Antelope Island is part of what is known as the Basin and Range, stretching from the Wasatch mountains on the east to the Sierra Nevada mountain range on the west. Antelope Island is the largest island on Great Salt Lake at just over 28,000 acres, stretching 15 miles long and about 5 miles wide.

The oldest exposed rocks on the island are from the Farmington Canyon Complex, called gneiss. These metamorphic rocks have been dated to 1.7 billion years old, and are the same age as rocks found at the bottom of the Grand Canyon. These rocks can be seen on the southern two-thirds of the island.

Tintic Quartzite, found on the northern one-third of the island, is 550 million years old and was deposited in a shallow marine environment.
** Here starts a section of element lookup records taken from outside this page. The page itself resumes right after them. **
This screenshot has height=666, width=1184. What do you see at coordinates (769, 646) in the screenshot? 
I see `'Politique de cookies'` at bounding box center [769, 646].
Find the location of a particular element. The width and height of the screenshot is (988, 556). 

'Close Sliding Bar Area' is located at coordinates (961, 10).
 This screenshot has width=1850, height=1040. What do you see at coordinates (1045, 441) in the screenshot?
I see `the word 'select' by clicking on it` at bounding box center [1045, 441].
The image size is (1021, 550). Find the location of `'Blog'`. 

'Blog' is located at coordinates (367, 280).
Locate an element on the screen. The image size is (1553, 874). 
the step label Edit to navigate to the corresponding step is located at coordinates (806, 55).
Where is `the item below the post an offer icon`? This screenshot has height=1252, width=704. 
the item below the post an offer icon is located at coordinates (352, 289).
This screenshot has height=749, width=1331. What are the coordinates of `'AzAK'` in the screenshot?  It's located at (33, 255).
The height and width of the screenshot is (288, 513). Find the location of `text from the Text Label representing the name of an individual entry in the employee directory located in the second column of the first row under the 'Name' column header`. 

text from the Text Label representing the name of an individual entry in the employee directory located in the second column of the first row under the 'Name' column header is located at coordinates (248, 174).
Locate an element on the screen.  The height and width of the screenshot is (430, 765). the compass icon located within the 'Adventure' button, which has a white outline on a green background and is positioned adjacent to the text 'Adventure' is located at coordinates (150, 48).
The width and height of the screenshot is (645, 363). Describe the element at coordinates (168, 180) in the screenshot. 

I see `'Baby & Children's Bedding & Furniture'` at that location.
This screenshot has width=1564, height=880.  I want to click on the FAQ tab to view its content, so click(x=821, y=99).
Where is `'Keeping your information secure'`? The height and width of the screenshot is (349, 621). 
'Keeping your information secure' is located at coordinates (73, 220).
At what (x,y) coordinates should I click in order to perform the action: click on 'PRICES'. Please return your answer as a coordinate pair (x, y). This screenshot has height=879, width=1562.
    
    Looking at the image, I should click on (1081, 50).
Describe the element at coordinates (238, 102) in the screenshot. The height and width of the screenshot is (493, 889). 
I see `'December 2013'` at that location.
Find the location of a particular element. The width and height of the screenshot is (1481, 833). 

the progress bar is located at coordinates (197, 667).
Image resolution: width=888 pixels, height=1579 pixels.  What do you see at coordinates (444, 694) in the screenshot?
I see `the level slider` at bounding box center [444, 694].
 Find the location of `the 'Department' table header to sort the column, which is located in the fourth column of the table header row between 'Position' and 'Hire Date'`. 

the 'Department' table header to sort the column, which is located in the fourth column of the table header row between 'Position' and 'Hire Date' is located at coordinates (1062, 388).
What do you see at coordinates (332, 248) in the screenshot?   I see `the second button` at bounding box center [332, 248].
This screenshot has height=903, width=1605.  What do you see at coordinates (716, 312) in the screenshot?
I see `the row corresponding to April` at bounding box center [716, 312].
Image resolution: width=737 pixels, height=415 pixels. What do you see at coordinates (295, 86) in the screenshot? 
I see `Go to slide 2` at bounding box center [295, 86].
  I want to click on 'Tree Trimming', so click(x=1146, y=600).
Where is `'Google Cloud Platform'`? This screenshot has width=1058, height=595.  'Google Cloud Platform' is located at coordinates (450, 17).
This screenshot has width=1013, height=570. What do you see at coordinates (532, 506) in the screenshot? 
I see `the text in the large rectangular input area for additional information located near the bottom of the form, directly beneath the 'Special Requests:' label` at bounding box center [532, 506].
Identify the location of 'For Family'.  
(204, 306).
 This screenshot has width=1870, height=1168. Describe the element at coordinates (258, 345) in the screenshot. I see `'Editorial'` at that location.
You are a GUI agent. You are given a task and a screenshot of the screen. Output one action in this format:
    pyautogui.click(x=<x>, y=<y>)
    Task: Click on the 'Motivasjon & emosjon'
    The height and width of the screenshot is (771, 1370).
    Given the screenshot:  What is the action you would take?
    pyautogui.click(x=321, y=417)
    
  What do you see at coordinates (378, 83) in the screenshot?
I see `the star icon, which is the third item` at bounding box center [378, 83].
This metamorphic rock can be seen around the Park’s visitor center, Lady Finger Point and Buffalo Point.

The youngest rocks on the island are tufa, a sedimentary rock deposited from concentrations of calcium carbonate during the time of Lake Bonneville. Tufa deposits typically resemble concrete and can be viewed from the Buffalo Point Trail.


Although surrounded by saltwater, Antelope Island has over 40 freshwater springs producing enough water to support the island’s abundant wildlife.

Bison are the most famous residents. Twelve animals were brought to the island in 1893 and were the foundation for today’s herd of 550 – 700. An annual bison roundup is held each fall to assess the health of the herd and sell extra animals.

Pronghorn antelope are native to Utah and to the island. These small, deer-like animals are the fastest animals in North America and can reach speeds of up to 70 miles per hour.

Mule deer and bighorn sheep are the other large herbivores on the island. Predators include coyotes, badgers, bobcats, and numerous birds of prey such as owls, hawks and falcons.